**What to work on:** Retype the entries exactly. Include every line.

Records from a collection
····················
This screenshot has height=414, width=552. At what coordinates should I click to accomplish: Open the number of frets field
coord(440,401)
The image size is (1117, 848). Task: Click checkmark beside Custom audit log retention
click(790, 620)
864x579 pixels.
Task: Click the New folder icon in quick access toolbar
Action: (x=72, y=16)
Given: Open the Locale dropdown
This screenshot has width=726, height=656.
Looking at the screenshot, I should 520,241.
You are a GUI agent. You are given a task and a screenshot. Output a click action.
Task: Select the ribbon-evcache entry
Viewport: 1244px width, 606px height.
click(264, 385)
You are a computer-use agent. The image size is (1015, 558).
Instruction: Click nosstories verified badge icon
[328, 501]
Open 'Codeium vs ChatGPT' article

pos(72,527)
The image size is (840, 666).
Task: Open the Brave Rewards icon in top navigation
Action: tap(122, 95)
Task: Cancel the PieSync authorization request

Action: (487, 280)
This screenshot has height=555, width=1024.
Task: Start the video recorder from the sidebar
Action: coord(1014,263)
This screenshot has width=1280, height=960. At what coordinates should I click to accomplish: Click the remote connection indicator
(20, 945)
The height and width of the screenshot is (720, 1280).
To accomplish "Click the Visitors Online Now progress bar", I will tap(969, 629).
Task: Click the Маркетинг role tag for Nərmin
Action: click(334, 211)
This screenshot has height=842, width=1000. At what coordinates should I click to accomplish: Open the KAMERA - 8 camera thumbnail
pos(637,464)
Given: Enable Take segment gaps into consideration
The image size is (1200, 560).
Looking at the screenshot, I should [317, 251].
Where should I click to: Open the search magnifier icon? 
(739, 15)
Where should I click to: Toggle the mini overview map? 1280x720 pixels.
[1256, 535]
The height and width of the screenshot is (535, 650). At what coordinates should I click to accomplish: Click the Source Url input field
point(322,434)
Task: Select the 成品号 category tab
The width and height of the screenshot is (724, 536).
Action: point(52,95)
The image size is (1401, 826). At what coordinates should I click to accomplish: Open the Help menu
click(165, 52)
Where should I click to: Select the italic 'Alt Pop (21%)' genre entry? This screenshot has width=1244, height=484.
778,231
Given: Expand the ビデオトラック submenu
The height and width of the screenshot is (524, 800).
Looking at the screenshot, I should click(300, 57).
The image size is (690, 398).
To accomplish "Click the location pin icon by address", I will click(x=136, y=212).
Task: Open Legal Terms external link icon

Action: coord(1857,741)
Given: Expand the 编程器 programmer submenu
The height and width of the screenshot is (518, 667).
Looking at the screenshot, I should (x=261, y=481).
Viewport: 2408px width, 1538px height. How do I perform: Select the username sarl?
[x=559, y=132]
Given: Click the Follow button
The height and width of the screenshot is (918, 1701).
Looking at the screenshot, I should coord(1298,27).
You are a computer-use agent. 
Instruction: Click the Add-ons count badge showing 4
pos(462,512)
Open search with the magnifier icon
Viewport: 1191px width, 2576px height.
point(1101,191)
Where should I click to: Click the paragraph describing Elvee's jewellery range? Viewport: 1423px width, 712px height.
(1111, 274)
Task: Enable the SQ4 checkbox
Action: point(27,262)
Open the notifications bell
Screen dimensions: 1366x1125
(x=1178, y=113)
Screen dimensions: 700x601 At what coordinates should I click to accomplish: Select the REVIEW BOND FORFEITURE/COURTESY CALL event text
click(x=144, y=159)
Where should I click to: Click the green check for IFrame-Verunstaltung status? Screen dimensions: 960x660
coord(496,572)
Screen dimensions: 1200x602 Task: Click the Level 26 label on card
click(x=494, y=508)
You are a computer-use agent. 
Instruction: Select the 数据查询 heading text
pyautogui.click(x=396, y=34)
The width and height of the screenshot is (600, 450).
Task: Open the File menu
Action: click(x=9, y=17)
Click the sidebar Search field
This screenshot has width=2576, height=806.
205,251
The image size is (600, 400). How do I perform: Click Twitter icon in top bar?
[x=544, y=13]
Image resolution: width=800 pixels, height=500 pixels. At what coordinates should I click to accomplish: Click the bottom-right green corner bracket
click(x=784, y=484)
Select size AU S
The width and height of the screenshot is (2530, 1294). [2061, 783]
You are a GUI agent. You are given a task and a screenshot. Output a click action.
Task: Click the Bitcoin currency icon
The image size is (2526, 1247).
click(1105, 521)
····················
**Worked solution:**
This screenshot has height=414, width=552. At what coordinates should I click to accomplish: Open the number of frets field
coord(440,401)
The image size is (1117, 848). Task: Click checkmark beside Custom audit log retention
click(790, 620)
864x579 pixels.
Task: Click the New folder icon in quick access toolbar
Action: (x=72, y=16)
Given: Open the Locale dropdown
This screenshot has width=726, height=656.
Looking at the screenshot, I should 520,241.
You are a GUI agent. You are given a task and a screenshot. Output a click action.
Task: Select the ribbon-evcache entry
Viewport: 1244px width, 606px height.
click(264, 385)
You are a computer-use agent. The image size is (1015, 558).
Instruction: Click nosstories verified badge icon
[328, 501]
Open 'Codeium vs ChatGPT' article

pos(72,527)
The image size is (840, 666).
Task: Open the Brave Rewards icon in top navigation
Action: tap(122, 95)
Task: Cancel the PieSync authorization request

Action: (487, 280)
This screenshot has height=555, width=1024.
Task: Start the video recorder from the sidebar
Action: coord(1014,263)
This screenshot has width=1280, height=960. At what coordinates should I click to accomplish: Click the remote connection indicator
(20, 945)
The height and width of the screenshot is (720, 1280).
To accomplish "Click the Visitors Online Now progress bar", I will tap(969, 629).
Task: Click the Маркетинг role tag for Nərmin
Action: click(334, 211)
This screenshot has height=842, width=1000. At what coordinates should I click to accomplish: Open the KAMERA - 8 camera thumbnail
pos(637,464)
Given: Enable Take segment gaps into consideration
The image size is (1200, 560).
Looking at the screenshot, I should [317, 251].
Where should I click to: Open the search magnifier icon? 
(739, 15)
Where should I click to: Toggle the mini overview map? 1280x720 pixels.
[1256, 535]
The height and width of the screenshot is (535, 650). At what coordinates should I click to accomplish: Click the Source Url input field
point(322,434)
Task: Select the 成品号 category tab
The width and height of the screenshot is (724, 536).
Action: point(52,95)
The image size is (1401, 826). At what coordinates should I click to accomplish: Open the Help menu
click(165, 52)
Where should I click to: Select the italic 'Alt Pop (21%)' genre entry? This screenshot has width=1244, height=484.
778,231
Given: Expand the ビデオトラック submenu
The height and width of the screenshot is (524, 800).
Looking at the screenshot, I should click(300, 57).
The image size is (690, 398).
To accomplish "Click the location pin icon by address", I will click(x=136, y=212).
Task: Open Legal Terms external link icon

Action: coord(1857,741)
Given: Expand the 编程器 programmer submenu
The height and width of the screenshot is (518, 667).
Looking at the screenshot, I should (x=261, y=481).
Viewport: 2408px width, 1538px height. How do I perform: Select the username sarl?
[x=559, y=132]
Given: Click the Follow button
The height and width of the screenshot is (918, 1701).
Looking at the screenshot, I should coord(1298,27).
You are a computer-use agent. 
Instruction: Click the Add-ons count badge showing 4
pos(462,512)
Open search with the magnifier icon
Viewport: 1191px width, 2576px height.
point(1101,191)
Where should I click to: Click the paragraph describing Elvee's jewellery range? Viewport: 1423px width, 712px height.
(1111, 274)
Task: Enable the SQ4 checkbox
Action: point(27,262)
Open the notifications bell
Screen dimensions: 1366x1125
(x=1178, y=113)
Screen dimensions: 700x601 At what coordinates should I click to accomplish: Select the REVIEW BOND FORFEITURE/COURTESY CALL event text
click(x=144, y=159)
Where should I click to: Click the green check for IFrame-Verunstaltung status? Screen dimensions: 960x660
coord(496,572)
Screen dimensions: 1200x602 Task: Click the Level 26 label on card
click(x=494, y=508)
You are a computer-use agent. 
Instruction: Select the 数据查询 heading text
pyautogui.click(x=396, y=34)
The width and height of the screenshot is (600, 450).
Task: Open the File menu
Action: click(x=9, y=17)
Click the sidebar Search field
This screenshot has width=2576, height=806.
205,251
The image size is (600, 400). How do I perform: Click Twitter icon in top bar?
[x=544, y=13]
Image resolution: width=800 pixels, height=500 pixels. At what coordinates should I click to accomplish: Click the bottom-right green corner bracket
click(x=784, y=484)
Select size AU S
The width and height of the screenshot is (2530, 1294). [2061, 783]
You are a GUI agent. You are given a task and a screenshot. Output a click action.
Task: Click the Bitcoin currency icon
The image size is (2526, 1247).
click(1105, 521)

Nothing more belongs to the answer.